Data provided
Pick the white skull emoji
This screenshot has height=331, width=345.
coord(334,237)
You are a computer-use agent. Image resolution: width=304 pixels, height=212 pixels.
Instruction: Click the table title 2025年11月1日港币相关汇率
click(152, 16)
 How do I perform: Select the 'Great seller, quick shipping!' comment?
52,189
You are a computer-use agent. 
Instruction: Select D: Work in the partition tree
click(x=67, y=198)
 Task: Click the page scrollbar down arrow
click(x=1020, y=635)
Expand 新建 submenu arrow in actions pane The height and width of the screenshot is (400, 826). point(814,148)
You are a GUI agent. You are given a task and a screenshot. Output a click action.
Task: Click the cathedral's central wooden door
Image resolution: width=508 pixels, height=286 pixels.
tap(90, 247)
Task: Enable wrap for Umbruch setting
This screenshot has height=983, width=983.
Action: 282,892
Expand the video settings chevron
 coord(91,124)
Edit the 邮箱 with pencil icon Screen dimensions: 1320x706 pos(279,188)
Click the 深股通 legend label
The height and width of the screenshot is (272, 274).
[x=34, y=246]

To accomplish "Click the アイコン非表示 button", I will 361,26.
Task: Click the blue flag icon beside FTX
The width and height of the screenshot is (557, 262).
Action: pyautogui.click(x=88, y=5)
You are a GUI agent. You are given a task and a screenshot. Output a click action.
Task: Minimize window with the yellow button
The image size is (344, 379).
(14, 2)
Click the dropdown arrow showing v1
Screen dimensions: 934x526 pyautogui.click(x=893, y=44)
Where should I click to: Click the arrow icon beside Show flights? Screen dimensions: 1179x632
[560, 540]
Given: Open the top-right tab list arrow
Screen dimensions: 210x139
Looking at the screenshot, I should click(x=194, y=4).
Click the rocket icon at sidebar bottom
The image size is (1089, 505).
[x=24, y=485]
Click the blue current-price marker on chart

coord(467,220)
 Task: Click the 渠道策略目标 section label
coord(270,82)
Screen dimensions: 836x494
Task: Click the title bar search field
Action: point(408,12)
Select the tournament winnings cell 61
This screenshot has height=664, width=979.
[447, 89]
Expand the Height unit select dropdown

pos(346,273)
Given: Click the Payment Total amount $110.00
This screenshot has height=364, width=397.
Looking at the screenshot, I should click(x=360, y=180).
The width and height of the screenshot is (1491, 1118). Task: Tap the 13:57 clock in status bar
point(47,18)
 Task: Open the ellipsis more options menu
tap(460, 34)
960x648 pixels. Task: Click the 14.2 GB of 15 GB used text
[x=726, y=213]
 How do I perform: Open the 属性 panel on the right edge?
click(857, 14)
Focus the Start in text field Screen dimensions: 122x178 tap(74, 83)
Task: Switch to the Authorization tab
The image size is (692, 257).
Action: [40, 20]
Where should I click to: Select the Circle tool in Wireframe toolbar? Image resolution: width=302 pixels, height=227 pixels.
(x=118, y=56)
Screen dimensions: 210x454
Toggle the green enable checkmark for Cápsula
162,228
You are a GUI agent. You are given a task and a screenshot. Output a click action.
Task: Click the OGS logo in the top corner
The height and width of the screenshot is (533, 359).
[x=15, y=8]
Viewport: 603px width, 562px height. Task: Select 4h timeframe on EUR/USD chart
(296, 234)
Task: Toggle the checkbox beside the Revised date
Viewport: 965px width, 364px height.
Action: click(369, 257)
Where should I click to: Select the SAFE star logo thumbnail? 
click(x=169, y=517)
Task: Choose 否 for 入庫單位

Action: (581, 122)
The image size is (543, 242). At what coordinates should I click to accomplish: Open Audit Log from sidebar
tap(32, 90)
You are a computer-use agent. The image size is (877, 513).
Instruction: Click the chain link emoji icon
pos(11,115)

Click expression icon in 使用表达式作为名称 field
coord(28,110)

Work instructions
Would you please repeat the lines from the one with "You are a computer-use agent. The" through the last line of the listing above, exactly and with nothing else?

Answer to the problem
You are a computer-use agent. The image size is (877, 513).
Instruction: Click the chain link emoji icon
pos(11,115)

Click expression icon in 使用表达式作为名称 field
coord(28,110)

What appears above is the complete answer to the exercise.